Saturday, 20 August 2016

Thursday, 18 August 2016

BBA-I_CAB_Operating System

An Operating System (OS) is an interface between a computer user and computer hardware. An operating system is a software which performs all the basic tasks like file management, memory management, process management, handling input and output, and controlling peripheral devices such as disk drives and printers.

An operating system or OS is a software program that enables the computer hardware to communicate and operate with the computer software. Without a computer operating system, a computer and software programs would be useless. The picture is an example of Microsoft Windows XP, a popular operating system and what the box may look like if you were to visit a local retail store to purchase it.
When computers were first introduced, the user interacted with them using a command line interface, which required commands. Today, almost every computer is using a Graphical User Interface (GUI) operating system that is much easier to use and operate.

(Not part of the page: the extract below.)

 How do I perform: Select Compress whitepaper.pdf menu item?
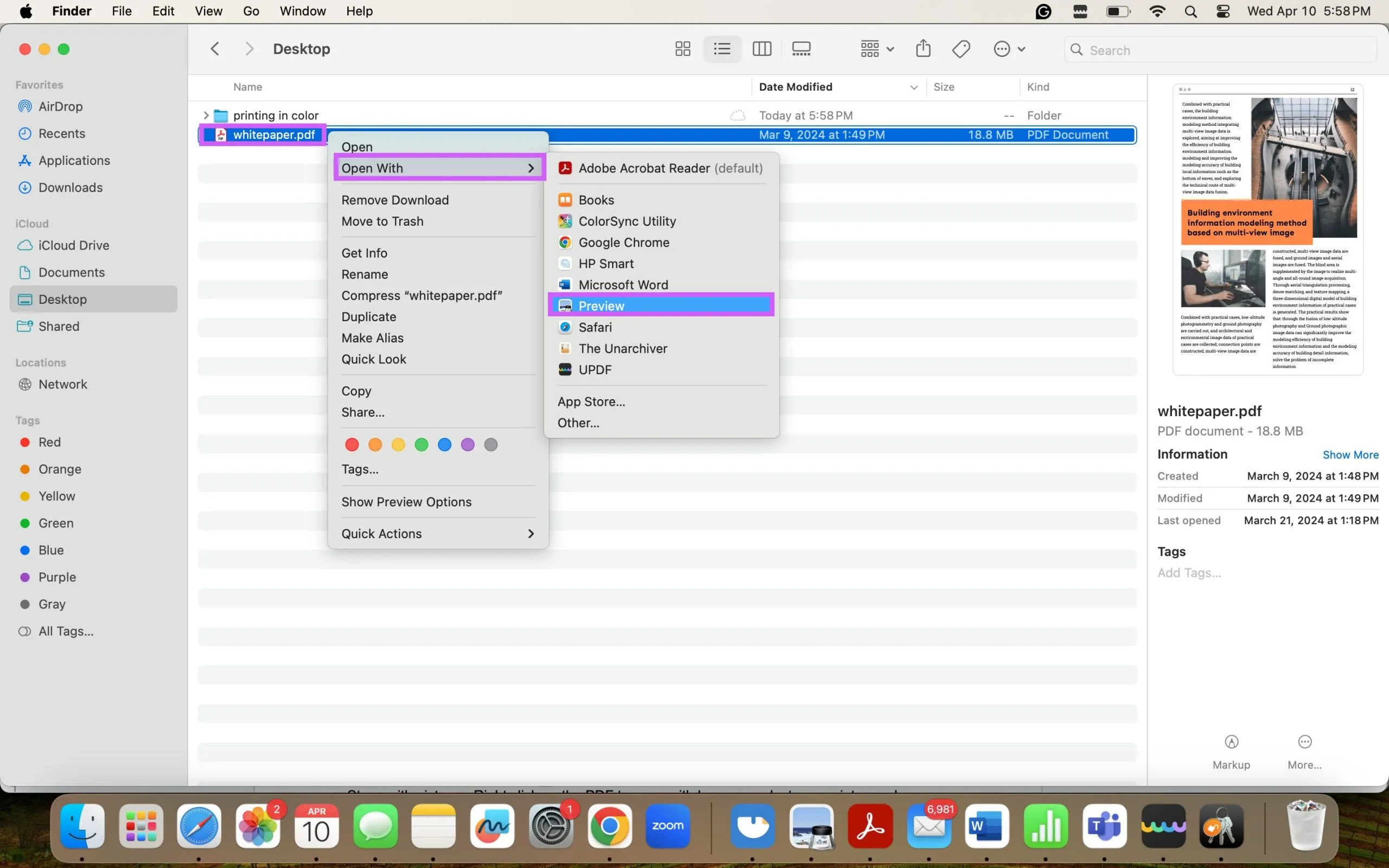point(421,295)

Some popular Operating Systems include MS-DOS, Windows, UNIX, Linux.




Fig: Operating System



Following are some of important functions of an operating System.
  • Memory Management
  • Processor Management
  • Device Management
  • File Management
  • Security
  • Control over system performance
  • Job accounting
  • Error detecting aids
  • Coordination between other software and users

Memory Management

Memory management refers to management of Primary Memory or Main Memory. Main memory is a large array of words or bytes where each word or byte has its own address.
Main memory provides a fast storage that can be accessed directly by the CPU. For a program to be executed, it must in the main memory. An Operating System does the following activities for memory management:
  1. ·        Keeps tracks of primary memory, i.e., what part of it are in use by whom, what part is not in use?
  2. ·        In multiprogramming, the OS decides which process will get memory when and how much.
  3. ·        Allocates the memory when a process requests it to do so.
  4. ·        De-allocates the memory when a process no longer needs it or has been terminated.

 

 Processor Management

In multi programming environment, the OS decides which process gets the processor when and for how much time. This function is called process scheduling. An Operating System does the following activities for processor management −
  1. ·        Keeps tracks of processor and status of process. The program responsible for this task is known as traffic controller.
  2. ·        Allocates the processor (CPU) to a process.
  3. ·        De-allocates processor when a process is no longer required.

Device Management

An Operating System manages device communication via their respective drivers. It does the following activities for device management −
  1. ·        Keeps tracks of all devices. Program responsible for this task is known as the I/O controller.
  2. ·        Decides which process gets the device when and for how much time.
  3. ·        Allocates the device in the efficient way.
  4. ·        De-allocates devices.

File Management

A file system is normally organized into directories for easy navigation and usage. These directories may contain files and other directions.
An Operating System does the following activities for file management −
  1. ·        Keeps track of information, location, uses, status etc. The collective facilities are often known as file system.
  2. ·        Decides who gets the resources.
  3. ·        Allocates the resources.
  4. ·        De-allocates the resources.

Other Important Activities

Following are some of the important activities that an Operating System performs −
  1. ·        Security − By means of password and similar other techniques, it prevents unauthorized access to programs and data.
  2. ·        Control over system performance − Recording delays between request for a service and response from the system.
  3. ·        Job accounting − Keeping track of time and resources used by various jobs and users.
  4. ·        Error detecting aids − Production of dumps, traces, error messages, and other debugging and error detecting aids.
  5. ·        Coordination between other software and users − Coordination and assignment of compilers, interpreters, assemblers and other software to the various users of the computer systems.















Saturday, 6 August 2016

BBA-I; CAB: Working of a Computer


A computer functions in the following manner:


  • The computer accepts input. Computer input is whatever is entered or fed into a computer system. Input can be supplied by a person (such as by using a keyboard) or by another computer or device (such as a diskette or CD-ROM). Some examples of input include the words and symbols in a document, numbers for a calculation, instructions for completing a process, pictures, and so on.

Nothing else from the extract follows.